### ABOUT THIS TASK
Every line in the entries where "Open" is found should be copied.

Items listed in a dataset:

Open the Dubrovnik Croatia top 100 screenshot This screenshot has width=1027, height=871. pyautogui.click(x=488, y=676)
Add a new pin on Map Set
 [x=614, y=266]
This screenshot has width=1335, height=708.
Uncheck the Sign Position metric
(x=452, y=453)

* * *

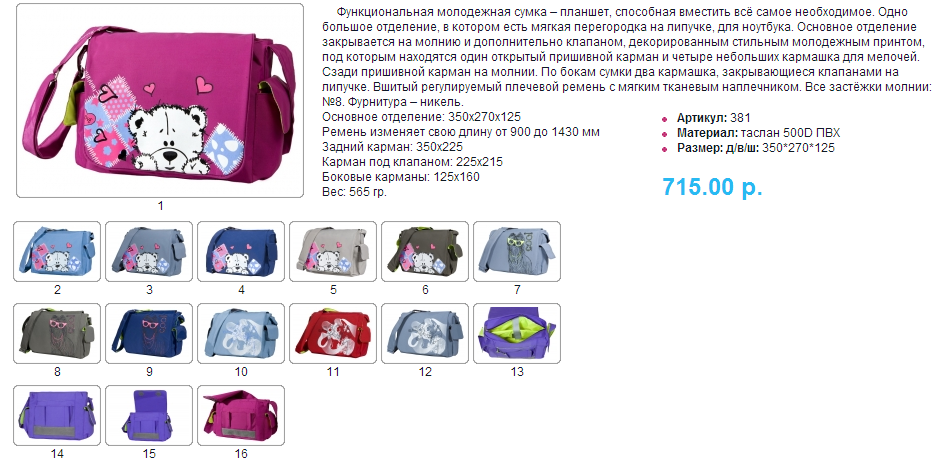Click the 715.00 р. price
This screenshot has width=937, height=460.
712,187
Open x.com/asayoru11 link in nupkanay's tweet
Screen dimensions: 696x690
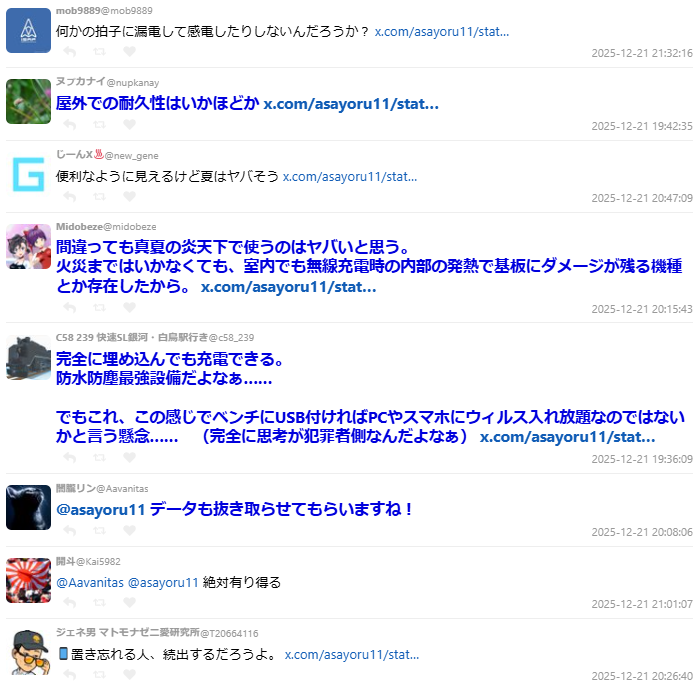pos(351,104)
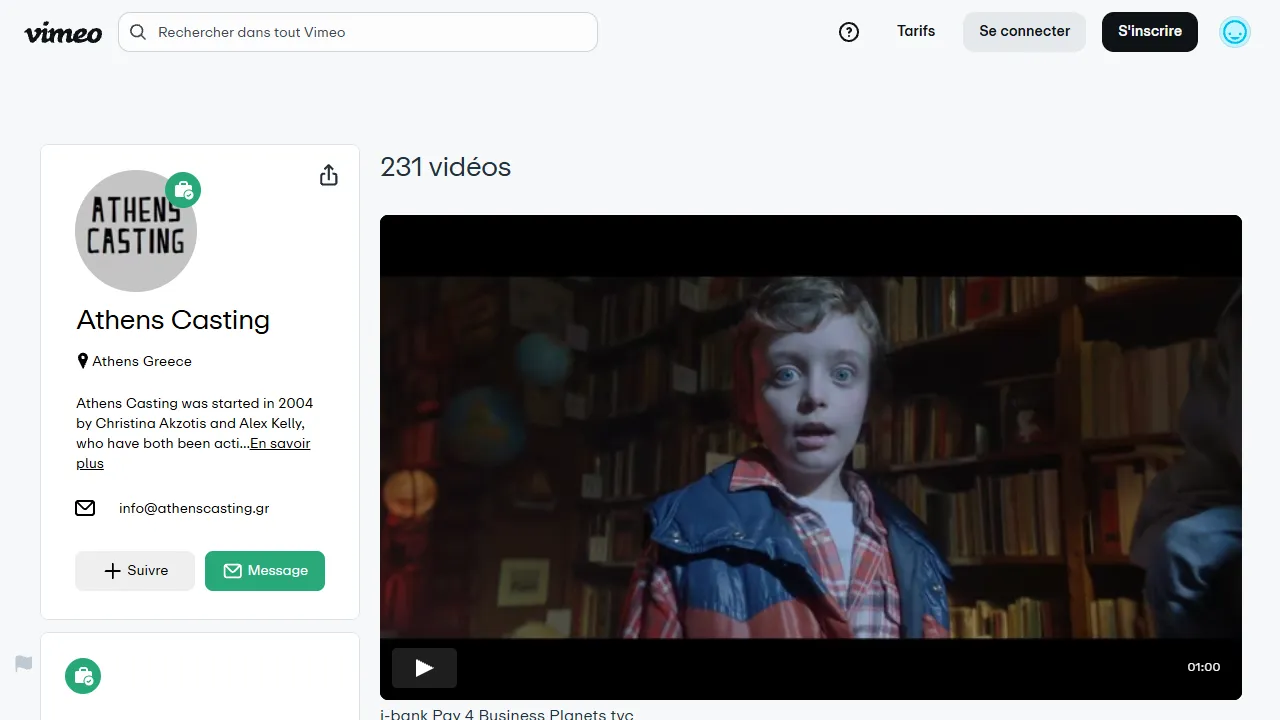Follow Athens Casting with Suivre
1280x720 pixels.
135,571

---

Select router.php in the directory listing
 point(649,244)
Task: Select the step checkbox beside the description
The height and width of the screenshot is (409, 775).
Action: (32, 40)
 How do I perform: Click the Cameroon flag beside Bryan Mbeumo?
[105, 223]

### WRITTEN SOLUTION
Open the Dubrovnik Croatia top 100 screenshot This screenshot has width=1027, height=871. pyautogui.click(x=488, y=676)
Open x.com/asayoru11 link in nupkanay's tweet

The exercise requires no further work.